:: SUPPLIED TEXT ::

This Is Gonna Hurt Me More Than It's Gonna Hurt You

As a parent there are few things that can compare to the feeling of helplessness and sorrow that is accompanied with your children and medical procedures. Yesterday morning my wife and I had the daunting task of taking our two younger boys ages 7 and 9 for tonsillectomies. Now I know that this is one of those so called "routine" procedures, but when someone is about to remove a part of your child there is nothing "routine" about it.

We started easing the boys into it: "You'll get to stay home from school for a whole week." we told them. "You can have all of the ice cream and jello that you want!" we said. Come to think of it what kind of idiot tries to entice someone with jello?? Oh well, let's move on.

:::
:: RAW DATA ::

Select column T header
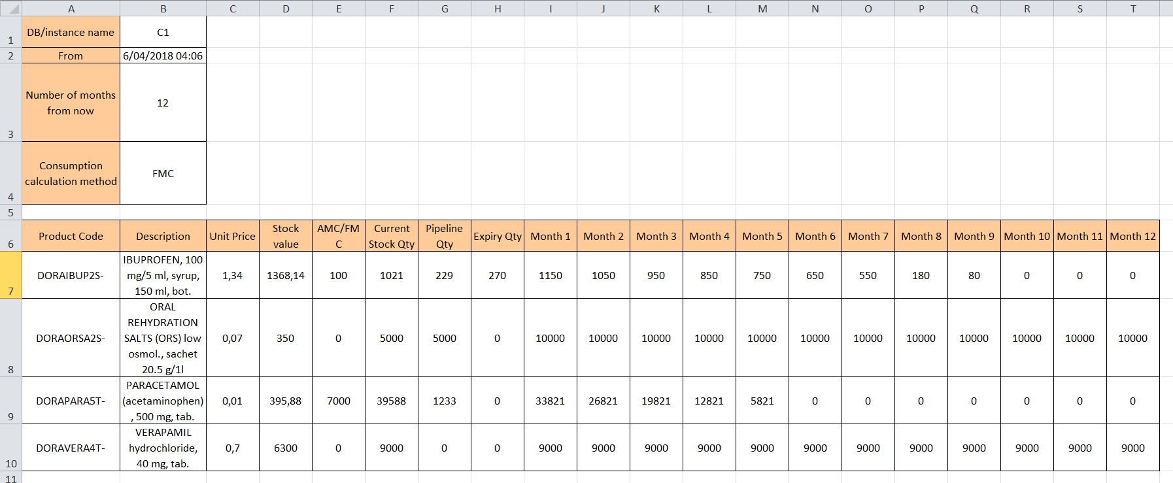The width and height of the screenshot is (1173, 483). coord(1132,8)
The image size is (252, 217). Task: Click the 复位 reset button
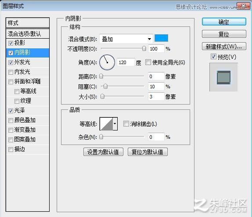(224, 34)
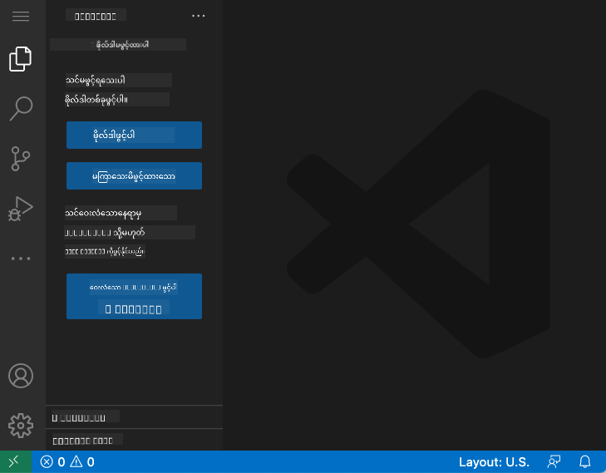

:::

### ASSIGNMENT
Please reproduce the passage of the tonsillectomy piece above between "As a parent" and "let's move on.", inclusive, word for word.

### TASK RESULT
As a parent there are few things that can compare to the feeling of helplessness and sorrow that is accompanied with your children and medical procedures. Yesterday morning my wife and I had the daunting task of taking our two younger boys ages 7 and 9 for tonsillectomies. Now I know that this is one of those so called "routine" procedures, but when someone is about to remove a part of your child there is nothing "routine" about it.

We started easing the boys into it: "You'll get to stay home from school for a whole week." we told them. "You can have all of the ice cream and jello that you want!" we said. Come to think of it what kind of idiot tries to entice someone with jello?? Oh well, let's move on.